Hi,

To start with, sorry to reply at such a slow pace but I am quite busy
with my main job...

On Tue, 26 Apr 2005, Gerd Stolpmann <info@gerd-stolpmann.de> wrote:
> 
> - The model is controlled by the web server. [...] establish_server:
> I think this is not applicable here

I agree.  This is the easier case as, from the point of view of the
app writer, it basically amounts to a single process (that may serve
several requests sequentially).  [This is also the model for
mod_caml.]  I would suggest that a default function [run] takes care
of this case for every connector.  Resources "opened" (e.g. a DB
connection) before [run f] can be reused by each call of [f].  For
convenience, I would add an optional argument [?sockaddr] to [run] can
turn it into a distant app server (still sequential).

No other connectors are needed for CGI and Test.

> - Multi-processing controlled by the application itself. [...]
> - Multi-threading controlled by the application itself. [...]
>
> - Whether only one URL is served by the application, or several [...]
> - [...] persistent connections to external services [...]
> - [...] instances of the application [...] communicate with each other [...]
>
> My point is that it is not easy to find a common description of all
> that [...] really want to say for every CGI that you don't have all
> that features that are only available for server models?  [...]
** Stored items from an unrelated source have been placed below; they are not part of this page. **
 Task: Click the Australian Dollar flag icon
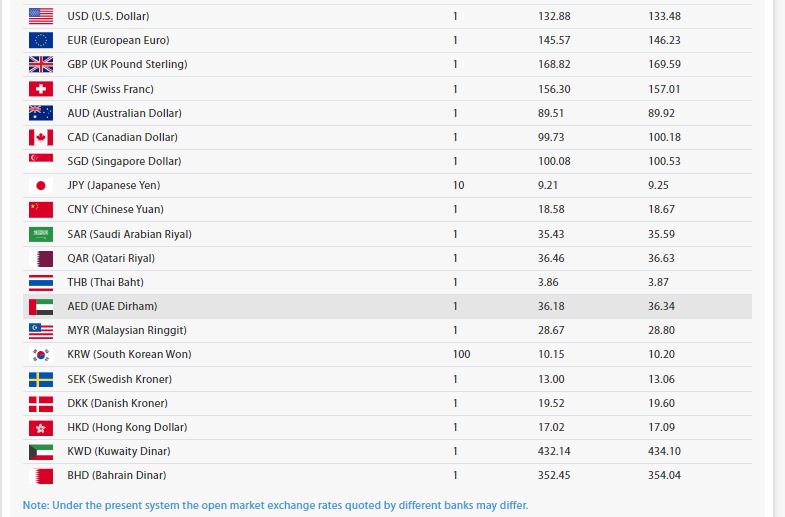41,113
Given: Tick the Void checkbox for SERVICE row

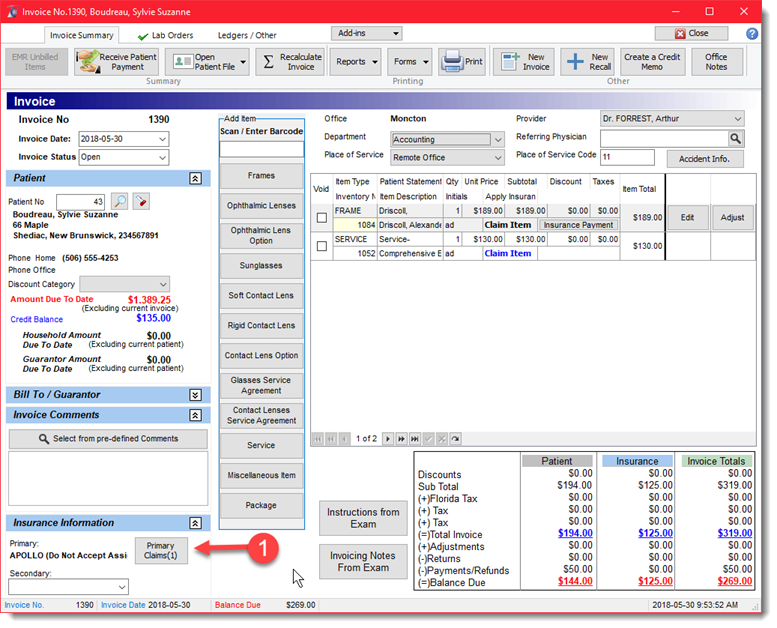Looking at the screenshot, I should click(x=321, y=246).
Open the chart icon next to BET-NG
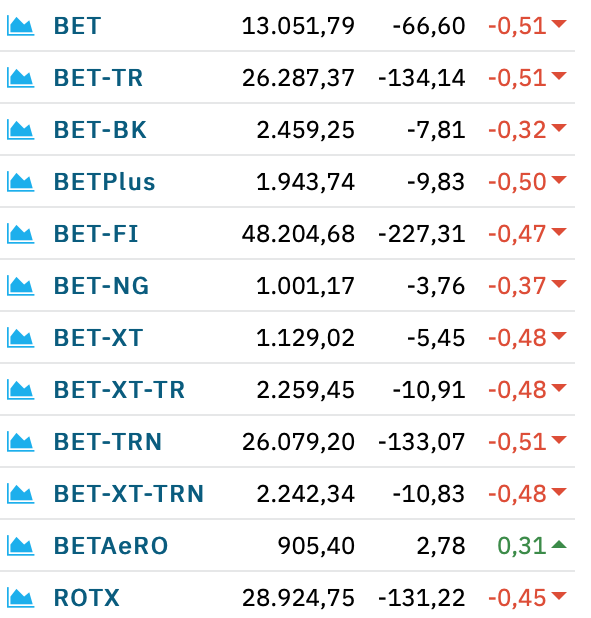Image resolution: width=591 pixels, height=618 pixels. (21, 286)
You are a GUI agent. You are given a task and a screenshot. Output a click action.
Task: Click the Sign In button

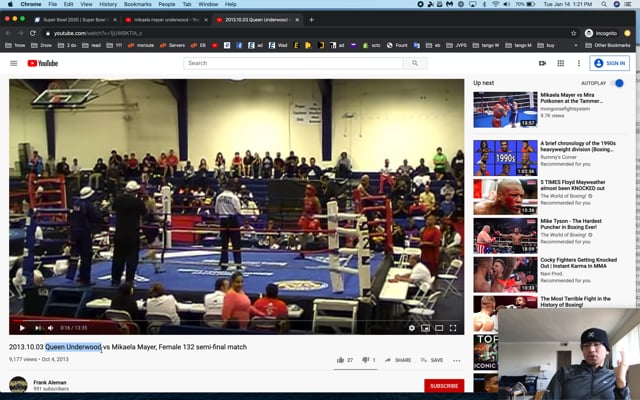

As said above, sequential processing should just be done through a
[run] function.  My idea is NOT to implement all the above models,
just to have the minimal set of primitives handling their respective
protocols and factored in such a way that ANY kind of concurrency one
want CAN be programmed on top of them.  After all, as you point out,
one may not be able to describe all possibilities that the user may
want.

The two points where launching a new thread/process makes sense are:
- to accept connections on a given (list of) socket(s);
- to handle a request (when its input has been completely provided).

As far as I understand, for AJP, the second possibility is not so much
interesting (requests are sequential).  It is however for FCGI since
requests may be multiplexed (thus one may want to continue reading the
other requests while processing some).

Currently the primirives on which multi-processes/threads apps can be
built are:
- Netcgi_jserv.server_init
- Netcgi_jserv.server_loop
- Netcgi_jserv_ajp12.serve_connection

IMO they are a bit cumbersome to use (looking at their implementation
is necessary to graps them fully) but they are a good example of what
I mean when I'm talking about a "minimal set of primitives".  I'll
have to think more to see if I can come up with something that I like
better (and hopefully that you will too! :).  (BTW, the AJP protocol
includes its version, so I think it would be good to have a
[serve_connection] that adapts to it -- this makes
[Netcgi_jserv_app.protocol_type] useless.)


A related note on connectors is how they should handle exceptions
raised by the script.  My feeling is that they should catch them and
log them and then get ready for the next request (obviously the last
part only makes sense when several requests are handled -- maybe
sequentially -- by the script).  That seems better than simply
crashing the app.  IMO the exception [Exit] should be treated
specially and be accepted as an appropriate way of ending prematurely
the script (it is really useful to finish early after error
reporting).

> > I do not understand why [Netcgi_jserv.server_init] is not just
> > included in [server_loop].
> 
> This is not possible for multi-processing models: server_init runs in
> the master process, and server_loop in every child process.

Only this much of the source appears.